-- START --

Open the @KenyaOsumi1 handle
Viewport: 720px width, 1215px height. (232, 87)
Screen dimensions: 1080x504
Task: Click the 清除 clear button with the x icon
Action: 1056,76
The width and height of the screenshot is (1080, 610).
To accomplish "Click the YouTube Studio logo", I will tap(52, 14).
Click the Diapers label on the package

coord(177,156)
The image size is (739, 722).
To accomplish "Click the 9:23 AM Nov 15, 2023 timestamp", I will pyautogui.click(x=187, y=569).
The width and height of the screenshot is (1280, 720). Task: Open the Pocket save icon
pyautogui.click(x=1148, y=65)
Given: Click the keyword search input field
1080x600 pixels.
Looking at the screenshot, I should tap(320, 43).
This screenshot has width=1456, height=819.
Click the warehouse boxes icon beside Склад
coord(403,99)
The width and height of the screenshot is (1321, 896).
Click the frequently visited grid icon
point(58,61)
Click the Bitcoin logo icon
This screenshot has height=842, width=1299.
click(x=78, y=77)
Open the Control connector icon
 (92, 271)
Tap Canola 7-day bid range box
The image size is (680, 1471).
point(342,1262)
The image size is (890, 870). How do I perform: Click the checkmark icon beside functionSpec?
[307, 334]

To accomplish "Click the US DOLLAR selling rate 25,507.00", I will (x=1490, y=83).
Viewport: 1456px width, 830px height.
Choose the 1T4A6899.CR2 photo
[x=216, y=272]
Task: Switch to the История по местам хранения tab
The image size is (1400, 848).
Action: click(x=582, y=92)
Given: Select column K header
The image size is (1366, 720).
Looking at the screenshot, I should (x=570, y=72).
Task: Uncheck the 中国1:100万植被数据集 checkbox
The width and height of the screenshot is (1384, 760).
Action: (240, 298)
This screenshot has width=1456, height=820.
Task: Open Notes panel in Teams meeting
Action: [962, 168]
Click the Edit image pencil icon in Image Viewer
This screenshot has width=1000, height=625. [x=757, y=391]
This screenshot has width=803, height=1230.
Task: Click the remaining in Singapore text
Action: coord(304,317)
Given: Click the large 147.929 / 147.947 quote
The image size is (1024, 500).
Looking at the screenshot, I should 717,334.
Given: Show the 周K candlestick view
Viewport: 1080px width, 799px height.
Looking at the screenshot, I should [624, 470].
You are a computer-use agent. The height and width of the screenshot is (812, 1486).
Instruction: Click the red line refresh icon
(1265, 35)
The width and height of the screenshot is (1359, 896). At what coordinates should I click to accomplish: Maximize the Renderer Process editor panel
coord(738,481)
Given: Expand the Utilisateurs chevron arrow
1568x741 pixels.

-- END --

--- What the task asks ---
Reproduce all of the entries above word for word, keeping every line unchanged.

--- Exercise answer ---
Open the @KenyaOsumi1 handle
Viewport: 720px width, 1215px height. (232, 87)
Screen dimensions: 1080x504
Task: Click the 清除 clear button with the x icon
Action: 1056,76
The width and height of the screenshot is (1080, 610).
To accomplish "Click the YouTube Studio logo", I will tap(52, 14).
Click the Diapers label on the package

coord(177,156)
The image size is (739, 722).
To accomplish "Click the 9:23 AM Nov 15, 2023 timestamp", I will pyautogui.click(x=187, y=569).
The width and height of the screenshot is (1280, 720). Task: Open the Pocket save icon
pyautogui.click(x=1148, y=65)
Given: Click the keyword search input field
1080x600 pixels.
Looking at the screenshot, I should tap(320, 43).
This screenshot has width=1456, height=819.
Click the warehouse boxes icon beside Склад
coord(403,99)
The width and height of the screenshot is (1321, 896).
Click the frequently visited grid icon
point(58,61)
Click the Bitcoin logo icon
This screenshot has height=842, width=1299.
click(x=78, y=77)
Open the Control connector icon
 (92, 271)
Tap Canola 7-day bid range box
The image size is (680, 1471).
point(342,1262)
The image size is (890, 870). How do I perform: Click the checkmark icon beside functionSpec?
[307, 334]

To accomplish "Click the US DOLLAR selling rate 25,507.00", I will (x=1490, y=83).
Viewport: 1456px width, 830px height.
Choose the 1T4A6899.CR2 photo
[x=216, y=272]
Task: Switch to the История по местам хранения tab
The image size is (1400, 848).
Action: click(x=582, y=92)
Given: Select column K header
The image size is (1366, 720).
Looking at the screenshot, I should (x=570, y=72).
Task: Uncheck the 中国1:100万植被数据集 checkbox
The width and height of the screenshot is (1384, 760).
Action: (240, 298)
This screenshot has width=1456, height=820.
Task: Open Notes panel in Teams meeting
Action: [962, 168]
Click the Edit image pencil icon in Image Viewer
This screenshot has width=1000, height=625. [x=757, y=391]
This screenshot has width=803, height=1230.
Task: Click the remaining in Singapore text
Action: coord(304,317)
Given: Click the large 147.929 / 147.947 quote
The image size is (1024, 500).
Looking at the screenshot, I should 717,334.
Given: Show the 周K candlestick view
Viewport: 1080px width, 799px height.
Looking at the screenshot, I should [624, 470].
You are a computer-use agent. The height and width of the screenshot is (812, 1486).
Instruction: Click the red line refresh icon
(1265, 35)
The width and height of the screenshot is (1359, 896). At what coordinates should I click to accomplish: Maximize the Renderer Process editor panel
coord(738,481)
Given: Expand the Utilisateurs chevron arrow
1568x741 pixels.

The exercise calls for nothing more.